Lieferservice für eine bessere Welt

von Markus Hesse, Foto: Jonathan Schmidt

Die bayreuther Hochschulgruppe Enactus brachte vor wenigen Wochen ein neues Social Start-up in die Testphase, das einen völlig neuen, nachhaltigen Lieferservice in Bayreuth etablieren will. Doch worum geht es und was macht dieser Lieferservice anders als die andern?

Zunächst einmal die Grundidee des Projekts: Mit Hilfe von Lastenfahrrädern sollen Einkäufe gegen einen geringen Aufpreis von Biomärkten an Kunden ausgeliefert werden. Doch was genau ist hier die soziale Komponente?
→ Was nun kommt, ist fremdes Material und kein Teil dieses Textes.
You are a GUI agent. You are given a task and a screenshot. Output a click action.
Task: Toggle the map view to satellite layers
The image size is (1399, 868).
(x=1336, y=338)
Die seit 2012 in Bayreuth aktive Hochschulgruppe hat es sich zum Zielt gesetzt, durch gute wirtschaftliche Entwicklungen Schwächeren zu helfen, regional oder international. Hier in Bayreuth sind es laut Jonathan Schmidt, mit dem ich über das Projekt sprechen konnte, auch Radfahrer, da Bayreuth zwar als fahrradfreundlich angepriesen wird, in der Realität aber hierfür wenig getan würde. Durch die Auslieferung per Lastenfahrrad soll der Fokus wieder mehr auf das umweltfreundliche Verkehrsmittel gelegt werden.
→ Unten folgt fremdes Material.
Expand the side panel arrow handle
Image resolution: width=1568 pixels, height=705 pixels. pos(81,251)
Viel wichtiger allerdings ist die Kundenzielgruppe. Bayreuths Gesellschaft ist stark gealtert und immer mehr Menschen schaffen es nicht mehr selbstständig einkaufen zu gehen. Während die Bestellung bei REWE oder Amazon schon zur Selbstverständlichkeit geworden ist, ist das Einkaufen beim regionalen Biomarkt nicht mehr möglich. Auch die IHK Oberfranken Bayreuth, der das Projekt vorgestellt worden ist, ist begeistert darüber, dass der wachsenden Gruppe an Menschen, die nicht mehr außer Haus können, geholfen wird. Natürlich soll es auch für alle anderen die Möglichkeit geben, über das Gemüseradl zu bestellen.

Aber all das reicht Enactus noch nicht. Auf ihrem Werbeflyer sprechen die jungen Studierenden von 1780 Langzeitarbeitslosen, welche primär als Fahrer angeworben werden sollen. So könne man diesen Menschen helfen, sich wieder in das Berufsleben einzufinden.
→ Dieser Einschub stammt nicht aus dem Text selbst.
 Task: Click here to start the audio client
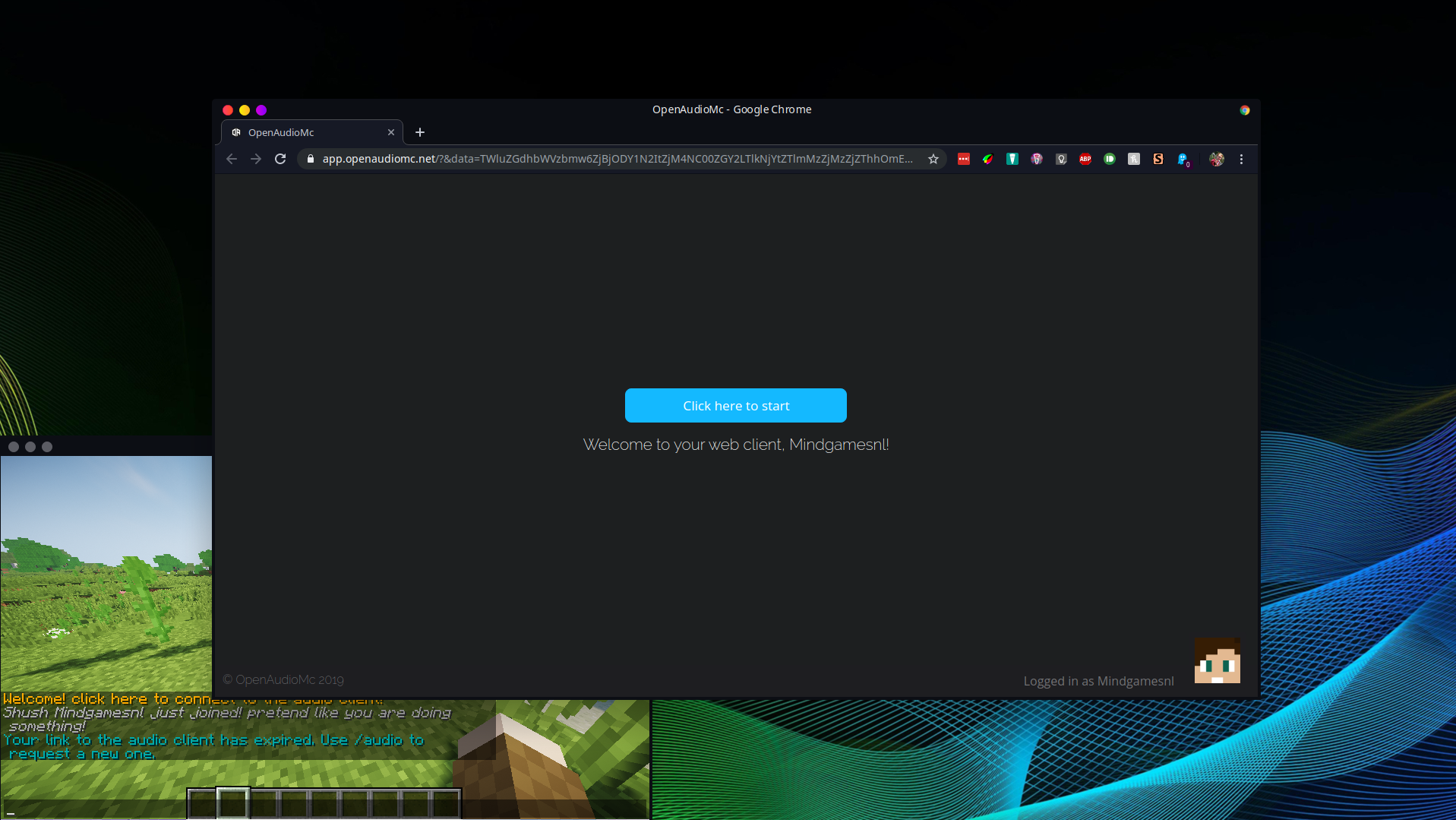[735, 405]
Das Projekt hat in seiner Testphase auch schon erste große Unterstützer. Der lokale Biomarkt „BioBio“ mit zwei Filialen in der Stadt war von der Idee sehr angetan und ist Partner des Gemüseradls geworden. Was so einfach klingt, ist mit viel Arbeit verbunden. Finanz- und Geschäftspläne mussten aufgestellt, Fahrräder organisiert und ein richtiger Partner gefunden werden. All dies war nur dank der großen Motivation des Teams schaffbar, hob Johnathan Schmidt hervor.